17. I'm still trying to make my life fit into that of a body that doesn't work properly. I find saying no, even to lunch with a friend, agonizing. I still push myself past my limits because I struggle to limit myself when life is so full of beautiful things. Every choice I make to say no feels like a loss. Life is full of missed opportunities for all of us. Every time we choose one thing over another or say no to something, we do miss out. This isn't something unique to chronic illness, but it is absolutely amplified by chronic illness. If you could choose one thing to do in a day or a week or even a month, how would you choose? What would you choose? What price would you pay physically to do that one thing?

18. Grief and gratitude co-exist on a daily basis. I believe that these two feelings will co-exist in my life for the rest of my life. I recently made peace with this when I read Toni Bernhard's thoughts on 17 years sick. We can absolutely feel two emotions at the same time. 

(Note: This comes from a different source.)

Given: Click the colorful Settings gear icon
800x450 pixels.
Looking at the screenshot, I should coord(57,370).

Example: I am SO happy to be able to go to the park for a little walk and not be in the wheelchair. I am SO happy I can leave the house at all now. I am SO sad that I can't take mile long walks anymore and just escape into nature for hours. I am so sad that I cannot enjoy the physical highs of exercise and the self-confidence that being in shape brings. Rinse and repeat. Apply to every daily activity. 

When we become sick at a young age, we lose a lot. No one told me that grief would be the most challenging part of my journey. It's constant, gut-wrenching and devastating. Honor it.

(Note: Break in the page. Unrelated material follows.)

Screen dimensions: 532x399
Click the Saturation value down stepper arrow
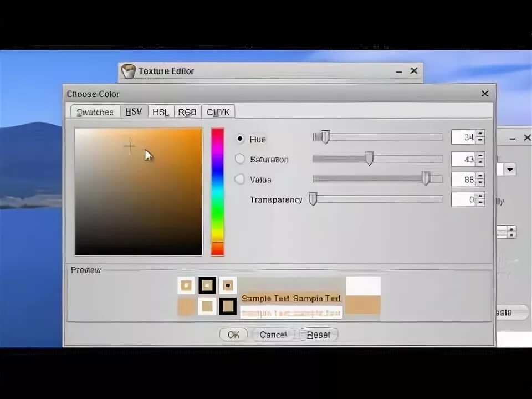point(480,162)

I know I talk a lot about grief, so much so that I hit people over the head with my discussions of it. This is because I had no idea that it was such a part of the chronic illness experience, and it is in many ways, an unrecognized type of grief. For those who are newly diagnosed or those living with grief, I want to acknowledge its role in chronic illness.

For me, giving up the dream of motherhood was the hardest thing I ever did. The physical suffering of chronic illness is grueling. But for so many of us--the emotional toll, the losses and the griefs--are as hard or harder than what we deal with on a daily basis physically. To the children I loved who never came into this world I say: "I would have named you Isaac because I wanted you to know joy." Or "I would have named you Esther because you would have been my star." I have cried out to G-d in deep heaving sobs asking him why He did not want me to be a mother.

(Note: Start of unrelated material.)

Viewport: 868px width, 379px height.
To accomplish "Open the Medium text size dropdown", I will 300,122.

19. Living in the present is the only way I can survive. No matter how you slice and dice it, I will live with a chronic illness for the rest of my life. I have no idea how we will all survive this physically, emotionally and financially. All I know is that we have done the best we can to plan for the future, and we are okay right now. While I do try to problem solve for the future, it's too uncertain to have any firm plans or decisions in place. This can invoke total panic. I try very hard not to let the good that is now be clouded over by fears of the future. I don't succeed every day. I am human.

20. Every day I still wake up surprised that I am so sick. This illness is just as confusing to me as it is to you. The symptoms of this illness are invisible to me and to you. Symptoms change over time, come and go without warning, are difficult to explain, and vary greatly from person to person. If I wake up feeling 'well', I feel ready to conquer the world. I am quickly reminded that my body is not suddenly going to be ready to head out for an invigorating run.

I often wonder how we can feel this awful without really understanding what is going on or how to do much to fix it. How do we really explain fatigue? I remember when I couldn't buy shoes that tied because by the time I got them on to leave the house, I would be too tired to leave. Or when I was too tired and weak to eat dinner sitting up or to eat out on our patio. Eating out on the patio, enjoying Mom's incredible garden and locally sourced food is now one of my very favorite things. 

When you ask me what my symptoms are, I often find myself tongue-tied because of how they change from day to day and how each individual symptom may not sound very debilitating, but in combination they can and do amount to a great deal of suffering.

I've now woken up 'still sick' for two decades of my life. 



Photos: More photos from Musser Gap.